Make sure that all the labels match, otherwise the ServiceMonitor won't show up.
apiVersion: v1
kind: Service
metadata:
labels:
app: metrics-example-go
name: metrics-example-go
namespace: metrics-deployment
spec:
ports:
- name: metrics
port: 8000
protocol: TCP
targetPort: metrics
selector:
app: metrics-example-go
type: ClusterIP
---
apiVersion: apps/v1
kind: Deployment
metadata:
labels:
app: metrics-example-go
name: metrics-example-go
namespace: metrics-deployment
spec:
selector:
matchLabels:
app: metrics-example-go
template:
metadata:
labels:
app: metrics-example-go
spec:
containers:
- image: registry.localhost/fabreteca/metrics-example-go
imagePullPolicy: Always
livenessProbe:
failureThreshold: 3
httpGet:
path: /metrics
port: metrics
initialDelaySeconds: 5
periodSeconds: 10
name: metrics-example-go
ports:
- containerPort: 8000
name: metrics
readinessProbe:
failureThreshold: 3
httpGet:
path: /metrics
port: metrics
initialDelaySeconds: 5
periodSeconds: 10
resources:
limits:
cpu: 100m
memory: 150Mi
requests:
cpu: 100m
memory: 150Mi
---
apiVersion: monitoring.coreos.com/v1
kind: ServiceMonitor
metadata:
labels:
app: metrics-example-go
name: metrics-example-go
namespace: metrics-deployment
spec:
endpoints:
- port: metrics
scrapeTimeout: 10s
namespaceSelector:
any: true
selector:
matchLabels:
app: metrics-example-go
Putting it together
Once our app is running and the ServiceMonitor
available, our Prometheus instance should see it as a target.

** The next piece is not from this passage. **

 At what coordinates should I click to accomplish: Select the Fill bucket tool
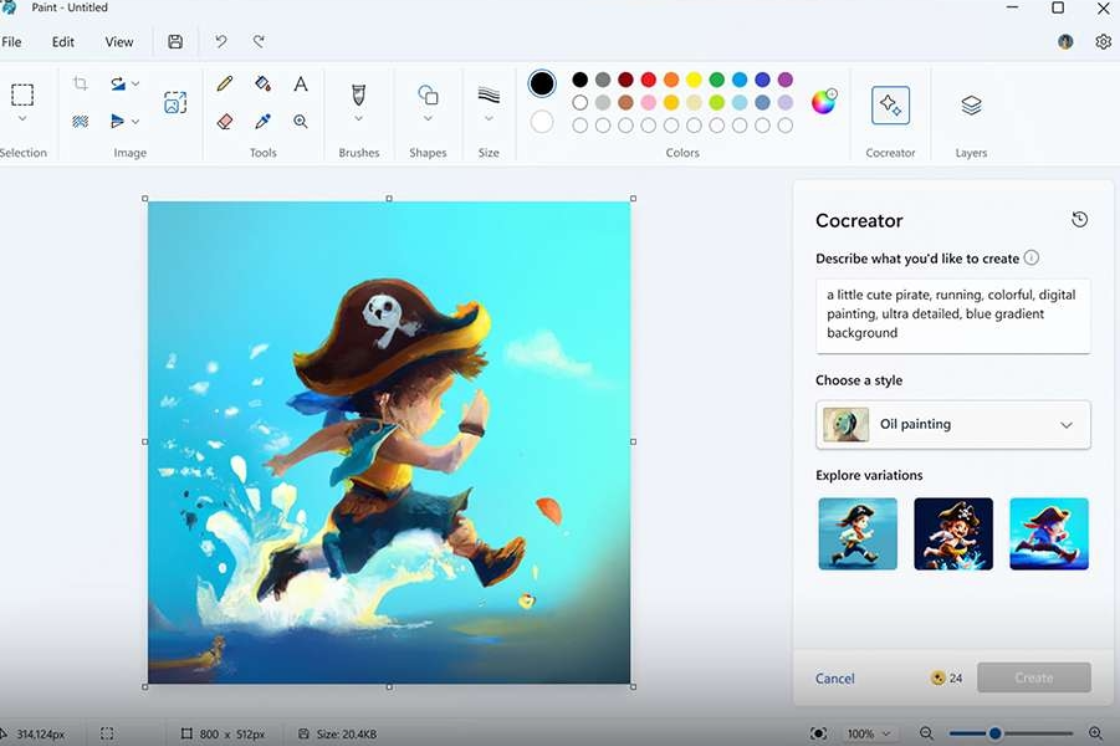coord(262,84)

And we should see 3 metrics:
bored_api_request_duration_bucket
: cumulative counters for the observation buckets.bored_api_request_duration_count
: the count of events that have been observed.bored_api_request_duration_sum
: the total sum of all observed values.
In order to plot them in a meaningful way, we can create a Grafana dashboard with different percentiles.

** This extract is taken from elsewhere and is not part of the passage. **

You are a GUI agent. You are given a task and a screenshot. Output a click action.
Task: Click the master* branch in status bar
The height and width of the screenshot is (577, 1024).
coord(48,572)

histogram_quantile(0.90, sum(rate(bored_api_request_duration_bucket[$__rate_interval])) by (le))
histogram_quantile(0.95, sum(rate(bored_api_request_duration_bucket[$__rate_interval])) by (le))
histogram_quantile(0.99, sum(rate(bored_api_request_duration_bucket[$__rate_interval])) by (le))
Conclusion
We saw a straightforward way of instrumenting our code and expose metrics for our team. It will give us insight about performance and reliability of the service. The data is useful to get alerts on certain thresholds that we define as well as having error budgets in place.